It could be trouble, as in stern scowls or maybe a punch in the nose, or it could be Trouble, as in bloody riots, protests and midnight torches and mobs in the streets.
Latest example: Famed India fashion designer Suneet Varma had the ill-advised (however accurate) audacity to remark that the Kama Sutra is the most celebrated Hindu text on the planet. Not coincidentally, Varma recently released his” Kamasutra” clothing line. That rather upset Rajan Zed, president of the Universal Society of Hinduism.
You see, probably most Westerners — especially men — will connect the word “Hindu” with what they vaguely recall is a multi-position sex manual called the Kama Sutra(actually, it is much more than just that; more on that later). Few people outside of India, however, will think of the weightier Hindu texts such as the Vedas, Upanishads, Bhagavad-Gita and others.

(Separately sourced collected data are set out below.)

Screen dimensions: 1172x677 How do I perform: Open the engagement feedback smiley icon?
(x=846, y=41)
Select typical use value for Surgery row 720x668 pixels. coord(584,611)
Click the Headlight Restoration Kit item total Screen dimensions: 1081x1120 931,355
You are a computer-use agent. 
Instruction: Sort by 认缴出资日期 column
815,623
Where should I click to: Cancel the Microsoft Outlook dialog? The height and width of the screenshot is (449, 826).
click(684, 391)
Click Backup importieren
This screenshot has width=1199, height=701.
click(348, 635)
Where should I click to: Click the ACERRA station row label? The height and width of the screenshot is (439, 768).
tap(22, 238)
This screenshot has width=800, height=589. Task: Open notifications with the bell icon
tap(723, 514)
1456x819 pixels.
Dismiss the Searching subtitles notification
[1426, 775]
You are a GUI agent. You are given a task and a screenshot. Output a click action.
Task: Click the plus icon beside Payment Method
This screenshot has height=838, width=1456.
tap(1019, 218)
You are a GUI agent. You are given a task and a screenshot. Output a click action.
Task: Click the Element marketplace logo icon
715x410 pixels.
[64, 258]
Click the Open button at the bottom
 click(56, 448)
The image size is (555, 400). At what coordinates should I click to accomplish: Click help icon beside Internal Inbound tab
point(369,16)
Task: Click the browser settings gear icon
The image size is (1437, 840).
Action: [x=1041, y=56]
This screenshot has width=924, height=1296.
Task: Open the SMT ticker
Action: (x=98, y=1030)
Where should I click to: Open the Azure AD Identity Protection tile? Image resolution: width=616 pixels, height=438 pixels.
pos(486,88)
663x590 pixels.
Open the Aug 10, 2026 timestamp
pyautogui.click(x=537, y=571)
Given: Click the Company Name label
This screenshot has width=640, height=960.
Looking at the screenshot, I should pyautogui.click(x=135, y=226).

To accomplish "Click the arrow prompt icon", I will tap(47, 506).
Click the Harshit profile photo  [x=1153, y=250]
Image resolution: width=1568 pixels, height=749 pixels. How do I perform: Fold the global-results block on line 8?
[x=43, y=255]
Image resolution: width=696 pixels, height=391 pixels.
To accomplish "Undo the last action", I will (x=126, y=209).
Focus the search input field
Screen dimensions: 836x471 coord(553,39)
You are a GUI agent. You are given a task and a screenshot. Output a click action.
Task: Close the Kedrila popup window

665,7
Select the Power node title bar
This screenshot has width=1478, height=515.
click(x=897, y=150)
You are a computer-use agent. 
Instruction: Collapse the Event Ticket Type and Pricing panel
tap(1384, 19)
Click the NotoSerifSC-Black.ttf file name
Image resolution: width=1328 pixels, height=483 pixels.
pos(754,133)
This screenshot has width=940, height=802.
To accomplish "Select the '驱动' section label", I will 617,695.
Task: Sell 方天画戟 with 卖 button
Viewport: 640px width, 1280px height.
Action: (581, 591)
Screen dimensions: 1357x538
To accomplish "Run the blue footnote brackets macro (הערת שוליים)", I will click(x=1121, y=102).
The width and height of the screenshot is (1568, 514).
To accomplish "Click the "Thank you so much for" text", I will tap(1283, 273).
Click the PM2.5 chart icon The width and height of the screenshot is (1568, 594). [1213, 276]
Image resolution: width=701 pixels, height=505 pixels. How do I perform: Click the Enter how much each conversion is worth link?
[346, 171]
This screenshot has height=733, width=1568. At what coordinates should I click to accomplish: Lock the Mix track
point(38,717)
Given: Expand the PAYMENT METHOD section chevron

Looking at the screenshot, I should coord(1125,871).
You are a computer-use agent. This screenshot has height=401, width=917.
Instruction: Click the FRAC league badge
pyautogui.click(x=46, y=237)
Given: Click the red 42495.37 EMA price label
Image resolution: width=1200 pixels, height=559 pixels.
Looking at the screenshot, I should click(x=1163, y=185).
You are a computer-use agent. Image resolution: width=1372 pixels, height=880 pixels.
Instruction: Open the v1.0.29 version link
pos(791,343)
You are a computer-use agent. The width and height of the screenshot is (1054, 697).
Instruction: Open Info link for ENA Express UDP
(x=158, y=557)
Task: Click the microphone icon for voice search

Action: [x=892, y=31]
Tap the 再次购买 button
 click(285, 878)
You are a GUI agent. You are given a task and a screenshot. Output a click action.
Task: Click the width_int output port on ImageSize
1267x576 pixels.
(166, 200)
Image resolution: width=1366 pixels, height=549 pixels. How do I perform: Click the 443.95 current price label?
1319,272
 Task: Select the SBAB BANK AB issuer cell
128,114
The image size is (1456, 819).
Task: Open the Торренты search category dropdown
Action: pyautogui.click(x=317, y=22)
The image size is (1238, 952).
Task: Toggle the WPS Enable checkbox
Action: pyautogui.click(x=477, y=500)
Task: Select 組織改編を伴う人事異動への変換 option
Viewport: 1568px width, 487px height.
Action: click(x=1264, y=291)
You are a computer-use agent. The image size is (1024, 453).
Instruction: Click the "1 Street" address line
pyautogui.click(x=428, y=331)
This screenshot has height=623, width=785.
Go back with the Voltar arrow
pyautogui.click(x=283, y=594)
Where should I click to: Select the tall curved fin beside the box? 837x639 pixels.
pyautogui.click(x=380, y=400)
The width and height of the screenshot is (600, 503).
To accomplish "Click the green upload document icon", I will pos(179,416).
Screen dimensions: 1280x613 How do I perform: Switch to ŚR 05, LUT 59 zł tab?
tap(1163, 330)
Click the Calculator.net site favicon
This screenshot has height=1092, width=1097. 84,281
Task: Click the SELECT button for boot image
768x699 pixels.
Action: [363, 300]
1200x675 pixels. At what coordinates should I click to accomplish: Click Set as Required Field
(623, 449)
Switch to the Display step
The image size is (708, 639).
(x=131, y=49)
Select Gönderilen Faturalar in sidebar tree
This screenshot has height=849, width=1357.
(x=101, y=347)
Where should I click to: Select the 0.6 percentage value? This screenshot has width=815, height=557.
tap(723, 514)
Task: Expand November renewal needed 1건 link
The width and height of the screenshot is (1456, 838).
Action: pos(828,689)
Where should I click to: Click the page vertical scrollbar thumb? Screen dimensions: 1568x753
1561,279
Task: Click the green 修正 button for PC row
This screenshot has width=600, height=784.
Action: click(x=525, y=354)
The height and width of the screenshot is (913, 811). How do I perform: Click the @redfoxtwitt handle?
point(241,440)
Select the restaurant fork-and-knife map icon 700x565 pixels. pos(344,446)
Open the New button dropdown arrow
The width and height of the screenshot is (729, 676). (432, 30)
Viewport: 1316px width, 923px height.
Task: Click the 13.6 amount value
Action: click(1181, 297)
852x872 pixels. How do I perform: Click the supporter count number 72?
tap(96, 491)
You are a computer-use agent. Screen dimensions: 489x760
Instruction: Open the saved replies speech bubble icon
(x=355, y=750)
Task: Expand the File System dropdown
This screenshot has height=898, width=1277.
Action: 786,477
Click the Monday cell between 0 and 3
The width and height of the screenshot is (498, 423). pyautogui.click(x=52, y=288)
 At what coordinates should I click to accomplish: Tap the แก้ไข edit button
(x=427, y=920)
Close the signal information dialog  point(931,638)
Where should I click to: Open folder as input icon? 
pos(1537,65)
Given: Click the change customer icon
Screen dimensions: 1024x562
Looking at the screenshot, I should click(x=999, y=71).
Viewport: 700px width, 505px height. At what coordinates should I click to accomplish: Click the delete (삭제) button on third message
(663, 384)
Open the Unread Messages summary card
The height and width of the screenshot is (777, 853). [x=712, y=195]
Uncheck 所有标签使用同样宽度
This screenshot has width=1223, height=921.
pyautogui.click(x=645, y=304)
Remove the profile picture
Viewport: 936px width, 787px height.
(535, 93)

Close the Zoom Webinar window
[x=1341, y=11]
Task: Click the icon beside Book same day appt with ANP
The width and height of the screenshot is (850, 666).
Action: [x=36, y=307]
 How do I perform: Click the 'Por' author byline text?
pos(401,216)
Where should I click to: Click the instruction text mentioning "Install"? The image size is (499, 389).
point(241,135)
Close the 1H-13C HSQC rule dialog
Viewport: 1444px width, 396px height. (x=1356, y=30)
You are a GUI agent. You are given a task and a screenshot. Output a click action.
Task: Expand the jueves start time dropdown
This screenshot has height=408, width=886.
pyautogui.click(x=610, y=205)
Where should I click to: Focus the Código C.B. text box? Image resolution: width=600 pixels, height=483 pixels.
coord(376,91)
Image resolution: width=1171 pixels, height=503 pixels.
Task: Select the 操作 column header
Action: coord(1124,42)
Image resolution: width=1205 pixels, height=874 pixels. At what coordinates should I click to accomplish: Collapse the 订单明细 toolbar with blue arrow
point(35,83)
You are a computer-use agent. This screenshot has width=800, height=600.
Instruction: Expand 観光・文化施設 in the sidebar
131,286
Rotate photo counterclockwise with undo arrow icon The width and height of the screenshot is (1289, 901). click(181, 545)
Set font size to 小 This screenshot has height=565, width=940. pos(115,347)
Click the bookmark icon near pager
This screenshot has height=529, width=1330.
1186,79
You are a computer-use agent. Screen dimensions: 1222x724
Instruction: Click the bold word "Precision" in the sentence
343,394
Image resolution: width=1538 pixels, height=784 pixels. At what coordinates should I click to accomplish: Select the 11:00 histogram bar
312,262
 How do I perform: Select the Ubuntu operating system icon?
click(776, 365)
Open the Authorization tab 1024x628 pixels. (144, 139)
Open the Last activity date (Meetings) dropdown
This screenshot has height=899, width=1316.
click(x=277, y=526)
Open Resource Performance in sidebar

So, Zed wants Varma to apologize. First, for giving a relatively minor, if steamy, text a place over the more-revered scriptures, and second, for commercializing Hinduism, an ancient faith of nearly one billion adherants.
So, back to the Kama Sutra. Hindus will tell you that the text’s illustrations of various love-making techniques are indeed many, in context the Kama Sutra is meant as a poetic guide to just part of a poetic guide to Dharma (virtuous living), Artha (material wealth and Moksha (liberation), as well as Kama (pleasure).
As a Christian teen, awash in testosterone, I found the Old Testament’s Song of Solomon made my heart beat a little faster (even without illustration). It was not a frequent (well, ever) choice for Bible study or congregational reading in my Dad’s churches. Pentecostals tend to flush beat red when reading about “kisses” and “chambers,” “beds,” “desire” and “lying betwixt my breasts.”
But you know, it was, uh, all allegorical. To Orthodox Jews, I’m told, it is Solomon’s symbolic representation of Israel’s relationship to God. Christians took that a step further, applying it to Christ’s relationship to his church, the body of believers.
I don’t know, but there are a few things that make we wonder, especially about that last bit — Solomon reigned almost 1,000 years before the advent of Christ, for one; and the guy, by tradition, had 700 wives and 300 concubines.
That just tends to make me think this work of prose, albeit rich in imagery and metaphor, just may boil down to a literary love song penned by a passion-sick Middle Eastern king. And I’ll tell you this, there aren’t a few fundamentalist Christian (or Catholic, or Jewish, or Muslim) scholars out there who would likely demand an apology from anyone, by implication, stripping deep theological meaning from Solomon’s song.
Hey, I could be wrong. Probably am. There’s no reason not to use a beautiful poem as a literary, theological framework. Done all the time with other scriptural passages. But I’m just saying: You don’t “dis” people’s sacred things or people or places. Seems simple enough.
If you do, more than righteous indication and verbal condemnation can result. Consider that many Muslims believe it is explicitly forbidden to visually depict Muhammad. So, when a Danish newspaper published editorial cartoons a few years ago depicting Muhammad as a terrorist, violent riots ensued in the Middle East. There were even plots to assassinate one of the cartoonists.
(By the way, depictions of holy figures also cause angst outside of Islam. When the “Buddy Christ” parody icon (see picture to right) appeared in the 1999 movie “Dogma,” the Catholic League was none too thrilled, condemning the film and its fast-and-loose comedic/sacrilegious romp through Catholic beliefs. Makers of the film reported receiving 300,000 pieces of hate mail, including death threats.)
More recently, a small-time Florida pastor made himself into a worldwide pariah to most, and a hero to like-minded bigots, when he held a mock trial of Islam, convicted the faith and then carried out his sentence by burning a Qu’ran in a portable fire pit. Enraged mobs killed more than a dozen people and injured scores more in ensuing Middle East rioting.
I know, freedom of speech. Just saying, there’s a cost to be paid, and sometimes it is the blood of innocents. It’s seldom the speakers, either, who pay that price. Death is real; what is rhetoric worth?